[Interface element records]
────────
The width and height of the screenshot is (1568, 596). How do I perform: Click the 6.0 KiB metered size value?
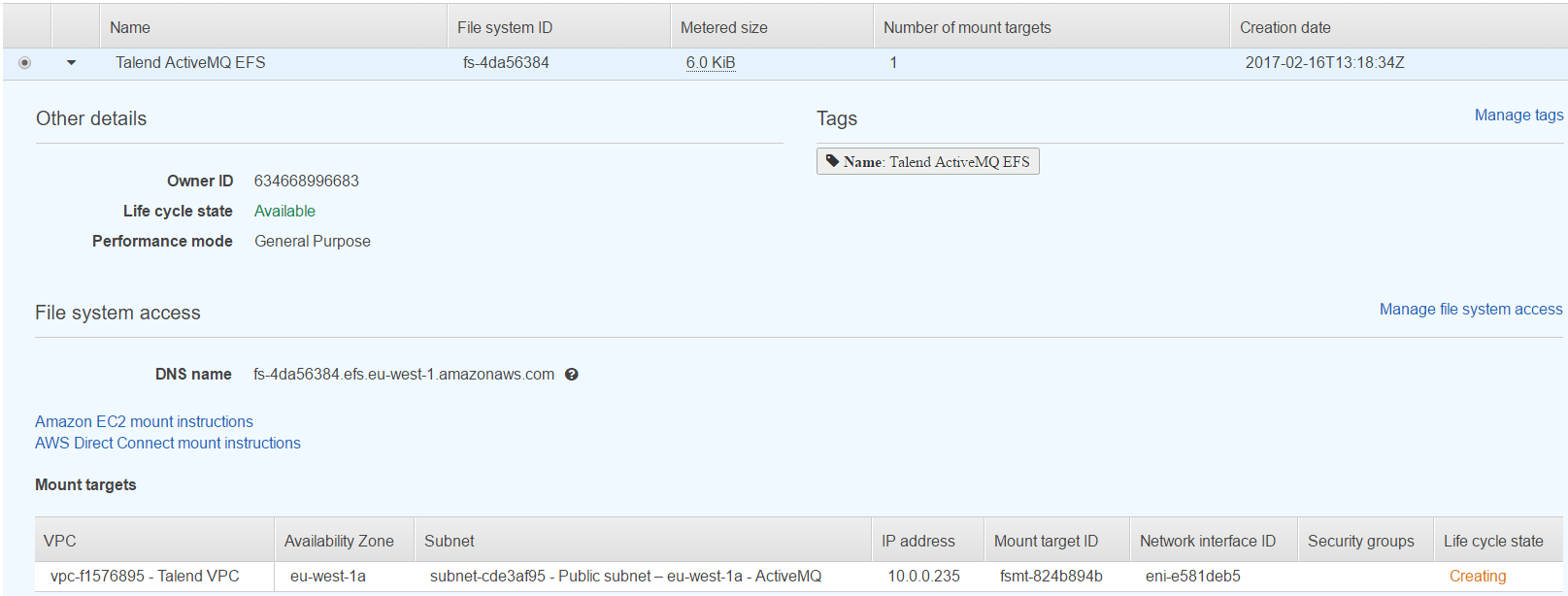pyautogui.click(x=711, y=63)
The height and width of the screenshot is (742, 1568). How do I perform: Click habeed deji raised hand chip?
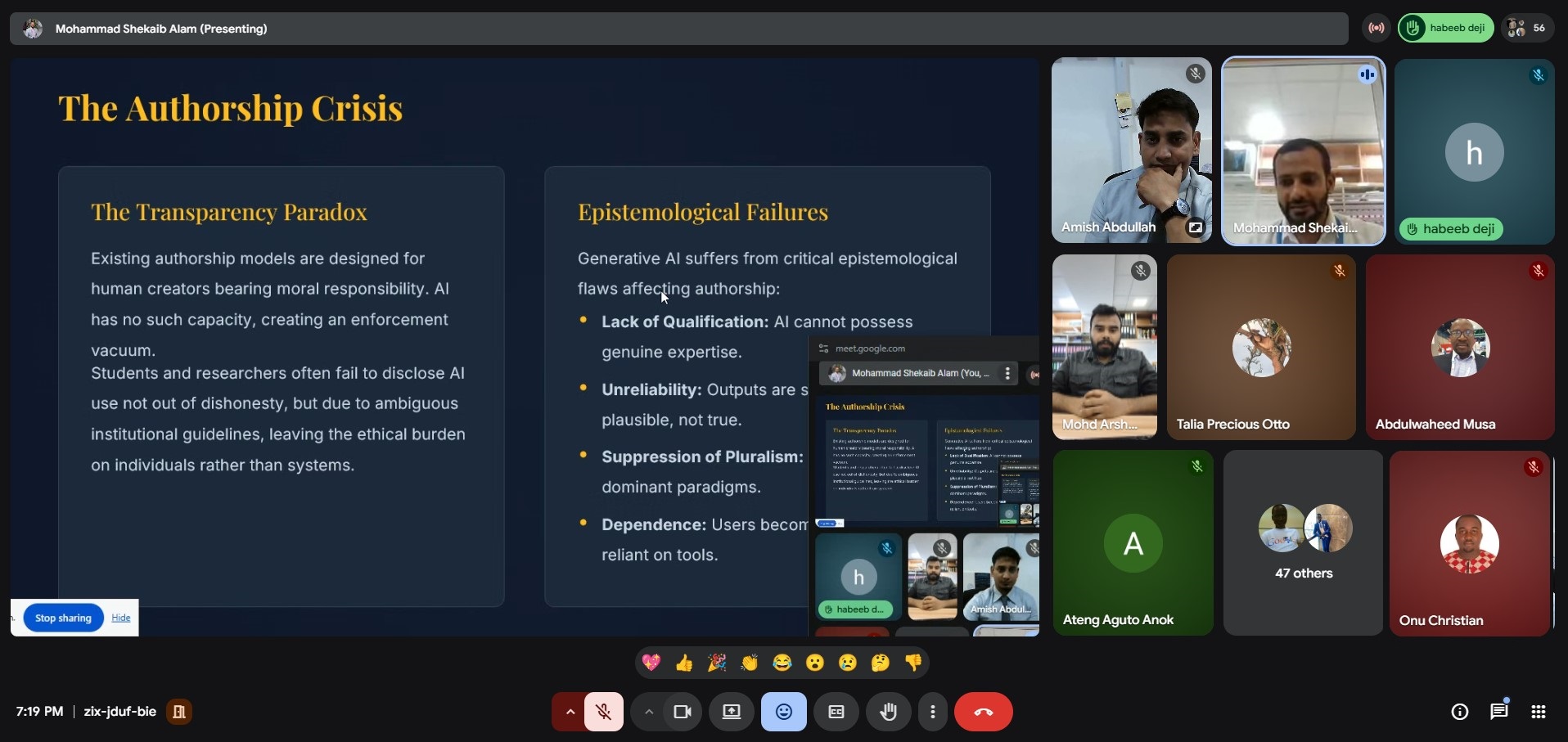click(1446, 28)
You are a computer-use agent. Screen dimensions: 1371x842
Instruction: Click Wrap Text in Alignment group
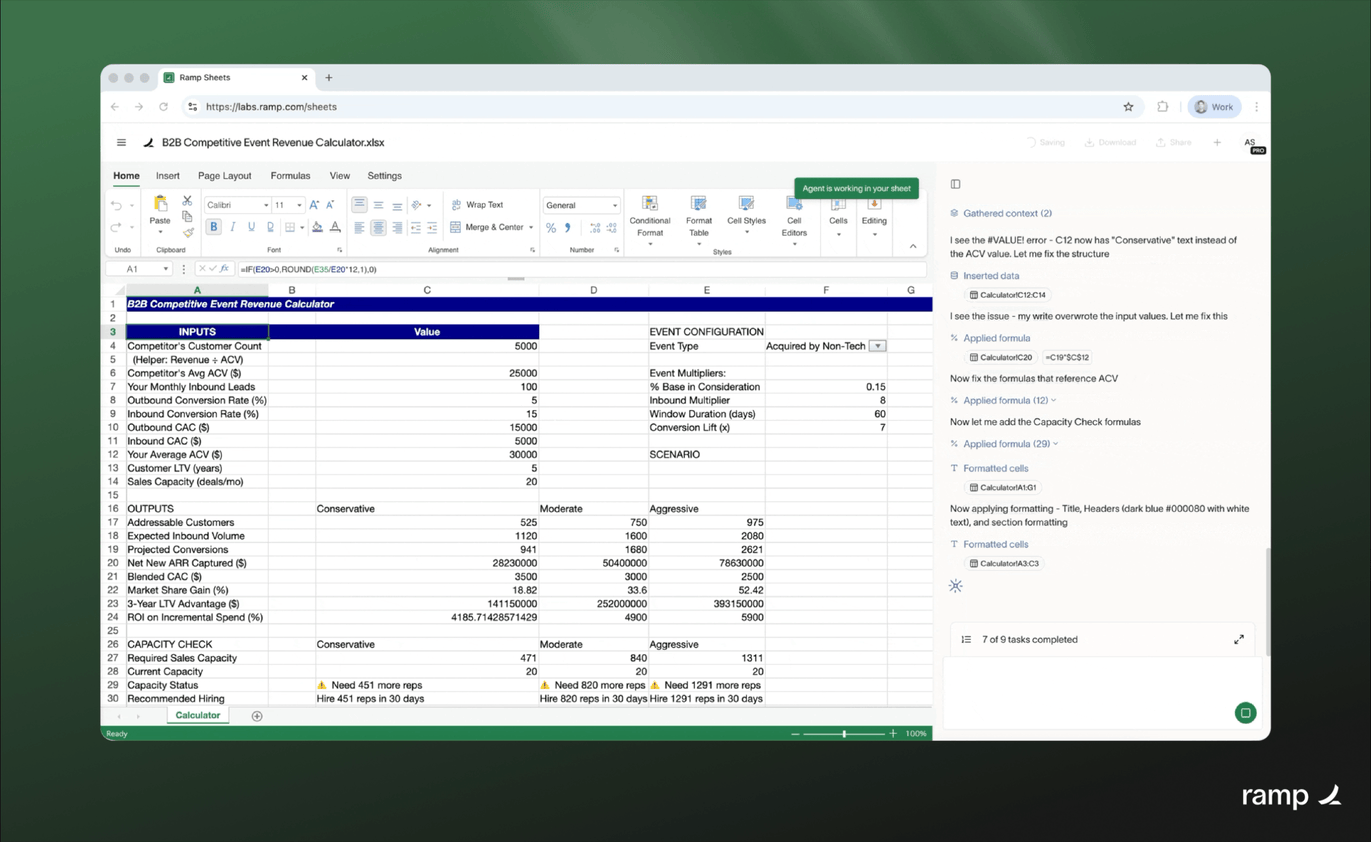[x=478, y=205]
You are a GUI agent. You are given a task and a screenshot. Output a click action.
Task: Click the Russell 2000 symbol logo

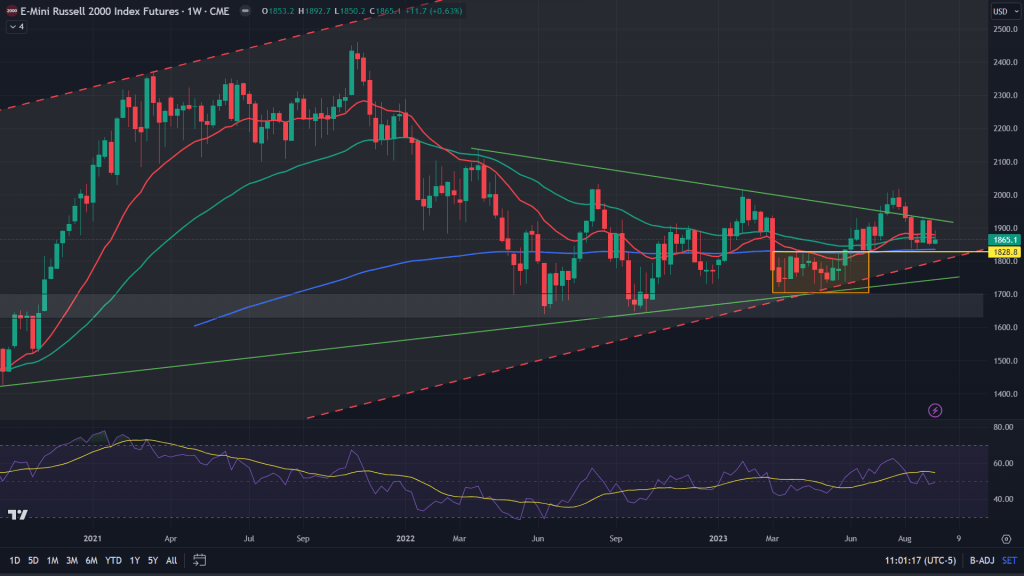click(11, 12)
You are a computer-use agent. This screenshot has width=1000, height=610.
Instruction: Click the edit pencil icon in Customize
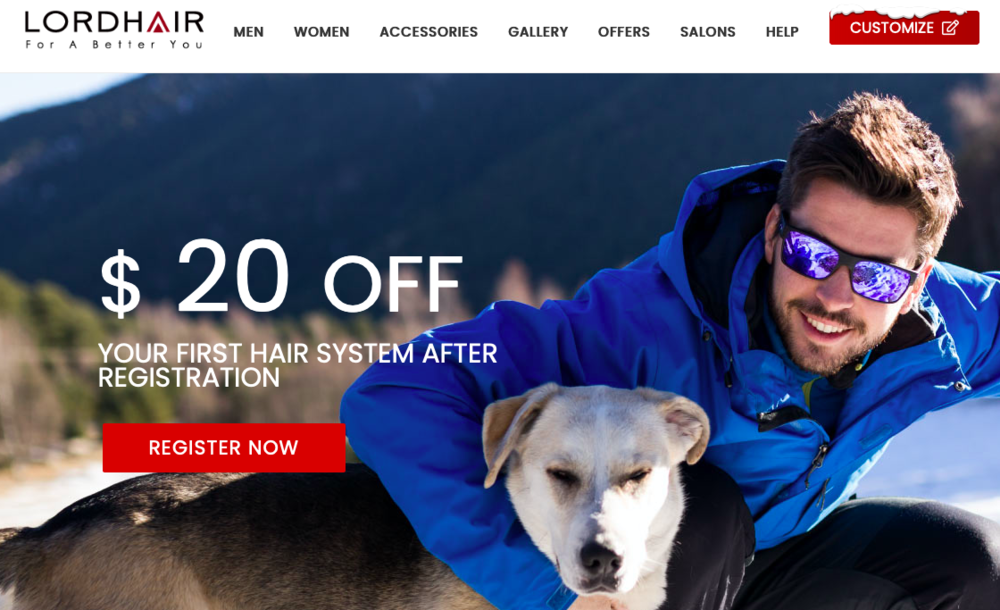[950, 27]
────────
**STATED TASK**: Substitute "screen capture" for every occurrence of "screenshot" throughout the records above, leaving everything else unchanged. Omit the pictures from your answer.

**FINISHED ANSWER**:
The width and height of the screen capture is (1568, 596). How do I perform: Click the 6.0 KiB metered size value?
pyautogui.click(x=711, y=63)
The height and width of the screen capture is (742, 1568). How do I perform: Click habeed deji raised hand chip?
click(1446, 28)
You are a computer-use agent. Screen dimensions: 1371x842
Instruction: Click Wrap Text in Alignment group
[x=478, y=205]
You are a GUI agent. You are given a task and a screen capture. Output a click action.
Task: Click the Russell 2000 symbol logo

click(11, 12)
You are a computer-use agent. This screen capture has width=1000, height=610.
Instruction: Click the edit pencil icon in Customize
[950, 27]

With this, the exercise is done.